When I first began to dabble in agentic AI, I assumed I would find passive-agentic wrappers around large language models (LLMs). But the more I dug into it, the more I saw how much variety and philosophy lie behind these frameworks.
Over the last few weeks, I rolled up my sleeves and tested a set of well-known and emerging open-source agentic frameworks, not just by reading their documentation, but by actually building small demos and seeing where things worked and where they broke.
In this article, I’ll also walk you through what I discovered about LangGraph, Agno, Atomic Agents, SmolAgents, Mastra and PydanticAI, and how they measure up to bigger names such as CrewAI and AutoGen. I’m not rating these; I just want to share what it feels like to develop with each.

Why Agentic Frameworks Matter?
Agentic AI means providing LLMs with the structure and tools to actually do stuff. An LLM by itself can respond to queries; start asking it to talk to APIs, serve up live data, or keep track of state over the course of several steps, and you quickly hit walls.
That’s where these frameworks come in, filling the gap between the problems of today and the ever-expanding front line of AI trends and how intelligent systems are going to work.
That’s where these frameworks step in.
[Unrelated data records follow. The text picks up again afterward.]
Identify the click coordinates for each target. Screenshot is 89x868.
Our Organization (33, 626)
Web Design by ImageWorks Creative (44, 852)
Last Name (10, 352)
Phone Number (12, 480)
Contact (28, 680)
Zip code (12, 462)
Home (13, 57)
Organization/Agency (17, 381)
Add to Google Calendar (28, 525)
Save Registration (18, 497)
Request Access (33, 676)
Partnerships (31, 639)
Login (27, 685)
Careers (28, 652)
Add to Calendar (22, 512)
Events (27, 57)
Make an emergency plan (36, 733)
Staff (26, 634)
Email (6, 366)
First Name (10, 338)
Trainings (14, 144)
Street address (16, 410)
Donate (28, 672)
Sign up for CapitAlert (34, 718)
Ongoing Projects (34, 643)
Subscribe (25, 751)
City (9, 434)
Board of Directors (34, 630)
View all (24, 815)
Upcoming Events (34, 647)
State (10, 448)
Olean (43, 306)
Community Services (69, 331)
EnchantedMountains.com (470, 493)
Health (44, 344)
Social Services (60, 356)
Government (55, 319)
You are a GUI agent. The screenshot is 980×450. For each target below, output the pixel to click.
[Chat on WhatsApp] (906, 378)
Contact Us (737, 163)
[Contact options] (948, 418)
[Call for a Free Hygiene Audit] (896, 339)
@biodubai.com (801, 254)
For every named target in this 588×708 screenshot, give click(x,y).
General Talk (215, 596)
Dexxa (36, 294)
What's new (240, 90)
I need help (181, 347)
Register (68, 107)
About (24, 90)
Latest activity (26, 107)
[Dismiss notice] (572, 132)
They help with:
- Prompt Accuracy → making sure the model gets the right instructions in the right structure.
- Tool calling → routing outputs into APIs, functions, or other resources.
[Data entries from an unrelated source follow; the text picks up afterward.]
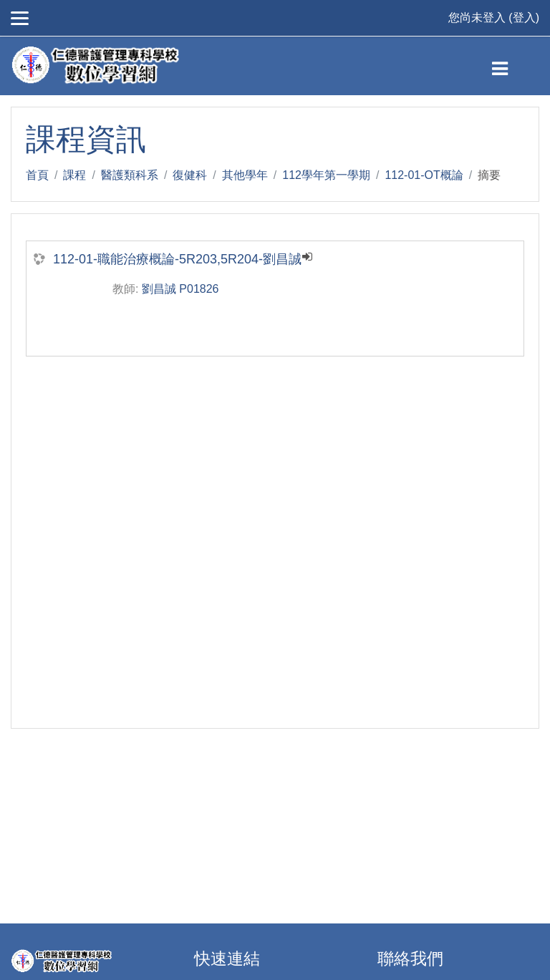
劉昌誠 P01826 (180, 288)
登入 (524, 17)
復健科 (190, 175)
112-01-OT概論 (423, 175)
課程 (74, 175)
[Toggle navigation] (511, 66)
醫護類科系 (130, 175)
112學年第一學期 (326, 175)
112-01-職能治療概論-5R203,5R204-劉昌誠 (177, 259)
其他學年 (245, 175)
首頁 (37, 175)
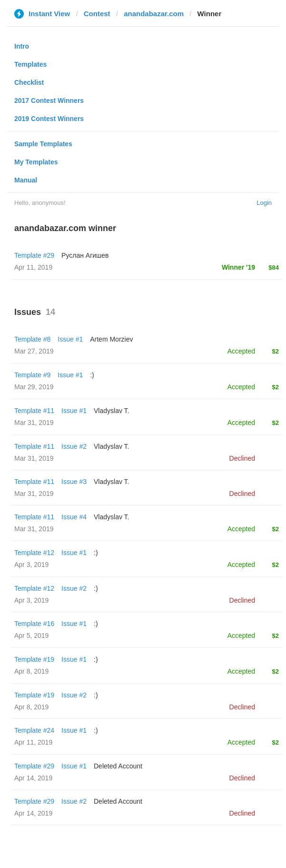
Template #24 (34, 730)
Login (264, 202)
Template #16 (34, 624)
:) (92, 375)
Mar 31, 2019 (34, 423)
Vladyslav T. (111, 411)
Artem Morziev (111, 339)
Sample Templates (43, 144)
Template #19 (34, 659)
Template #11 (34, 411)
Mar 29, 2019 (34, 387)
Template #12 (34, 553)
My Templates (36, 162)
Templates (30, 64)
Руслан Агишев (85, 255)
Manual (26, 180)
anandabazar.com (154, 13)
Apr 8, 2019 (31, 671)
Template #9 (32, 375)
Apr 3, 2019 (31, 565)
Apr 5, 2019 (31, 636)
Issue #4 (74, 517)
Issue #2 (74, 446)
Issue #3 (74, 482)
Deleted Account (118, 766)
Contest (97, 13)
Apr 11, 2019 (33, 742)
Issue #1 (70, 339)
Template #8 (32, 339)
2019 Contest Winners (49, 119)
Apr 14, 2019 (33, 778)
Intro (21, 46)
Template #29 (34, 255)
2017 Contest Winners (49, 101)
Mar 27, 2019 (34, 351)
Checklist (29, 82)
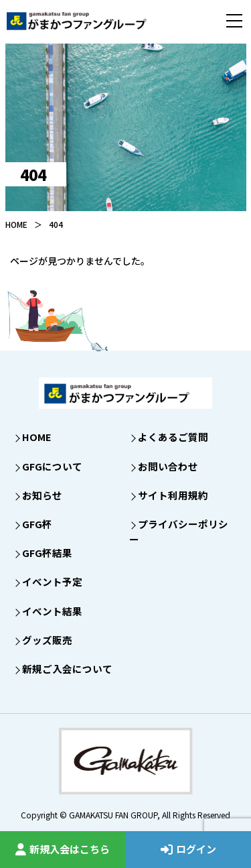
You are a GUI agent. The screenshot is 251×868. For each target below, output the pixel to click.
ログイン (188, 849)
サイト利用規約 (173, 495)
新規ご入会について (67, 668)
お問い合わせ (168, 466)
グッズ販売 (47, 639)
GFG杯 (37, 523)
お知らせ (42, 495)
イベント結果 (52, 611)
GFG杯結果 (47, 552)
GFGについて (52, 466)
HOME (16, 224)
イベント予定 (52, 581)
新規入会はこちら (62, 849)
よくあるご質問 (173, 436)
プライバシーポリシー (179, 532)
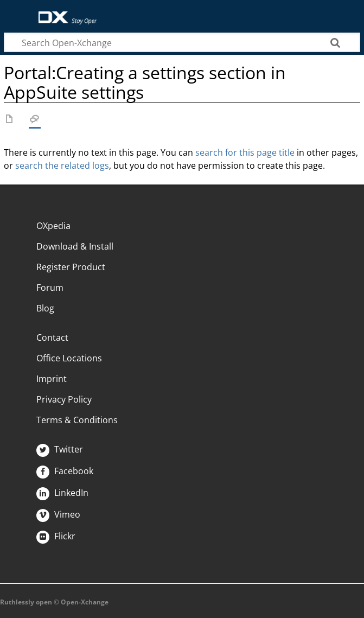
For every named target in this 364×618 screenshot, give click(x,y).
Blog (45, 308)
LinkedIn (62, 493)
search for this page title (245, 152)
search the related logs (62, 165)
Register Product (71, 267)
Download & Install (75, 246)
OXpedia (53, 226)
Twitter (60, 449)
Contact (52, 337)
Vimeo (58, 514)
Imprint (52, 379)
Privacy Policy (64, 399)
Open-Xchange (63, 12)
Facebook (65, 471)
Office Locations (69, 358)
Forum (50, 288)
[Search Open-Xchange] (182, 42)
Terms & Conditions (77, 420)
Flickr (56, 536)
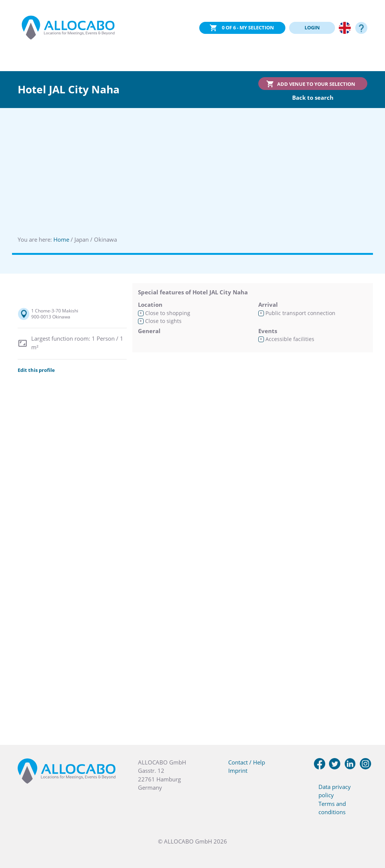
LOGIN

- Memory/state → allowing an agent to “remember” what happened earlier in the process.
- RAG (retrieval-augmented generation) → pulling in knowledge from databases or documents.
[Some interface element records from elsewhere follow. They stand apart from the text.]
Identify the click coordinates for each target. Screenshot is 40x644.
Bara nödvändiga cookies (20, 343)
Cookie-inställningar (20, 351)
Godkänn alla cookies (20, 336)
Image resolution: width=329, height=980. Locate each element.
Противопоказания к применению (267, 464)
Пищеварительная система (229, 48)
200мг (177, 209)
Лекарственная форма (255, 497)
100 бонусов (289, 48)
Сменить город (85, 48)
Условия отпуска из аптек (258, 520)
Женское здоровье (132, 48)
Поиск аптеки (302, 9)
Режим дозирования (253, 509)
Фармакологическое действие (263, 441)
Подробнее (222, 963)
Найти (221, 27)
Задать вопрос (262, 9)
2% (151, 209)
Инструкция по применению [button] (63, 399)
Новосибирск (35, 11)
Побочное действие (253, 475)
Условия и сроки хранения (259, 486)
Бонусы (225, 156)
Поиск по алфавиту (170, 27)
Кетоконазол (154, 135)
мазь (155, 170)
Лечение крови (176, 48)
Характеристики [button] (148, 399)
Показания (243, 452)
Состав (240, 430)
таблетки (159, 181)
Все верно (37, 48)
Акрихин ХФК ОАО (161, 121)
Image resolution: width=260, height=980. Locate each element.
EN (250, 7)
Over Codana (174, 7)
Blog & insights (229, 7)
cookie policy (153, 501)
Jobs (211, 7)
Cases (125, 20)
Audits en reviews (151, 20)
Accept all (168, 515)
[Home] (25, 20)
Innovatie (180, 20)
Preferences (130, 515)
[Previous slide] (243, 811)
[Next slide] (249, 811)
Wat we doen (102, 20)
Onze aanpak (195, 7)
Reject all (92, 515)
- Error handling & observability → making debugging less of a nightmare.
Some frameworks give you a package of tools and obscure the nitty-gritty. The rest give you only the skeleton, and you are on your own to wire everything together. Both have upsides and downsides, and testing them back to back showed me that in stark light.
My Take on Each Framework:
CrewAI
CrewAI seems to be the “high-level no-nonsense” candidate. It allows you to get multi-agent systems off the ground without having to muddy your hands with the prompt generation.
The first time I played around with it, I liked how quickly I could get something working.
But the downside is debugging. When an agent bloopered or misused a tool, I ended up wading through an opaque abstraction. For quick prototyping, it’s excellent. For production, I’d desire more transparency.
AutoGen
AutoGen is in a league of its own; it’s architected around autonomous, asynchronous agent collaboration. The agents, who you can almost see as a team, you unleash, and they are figuring things out.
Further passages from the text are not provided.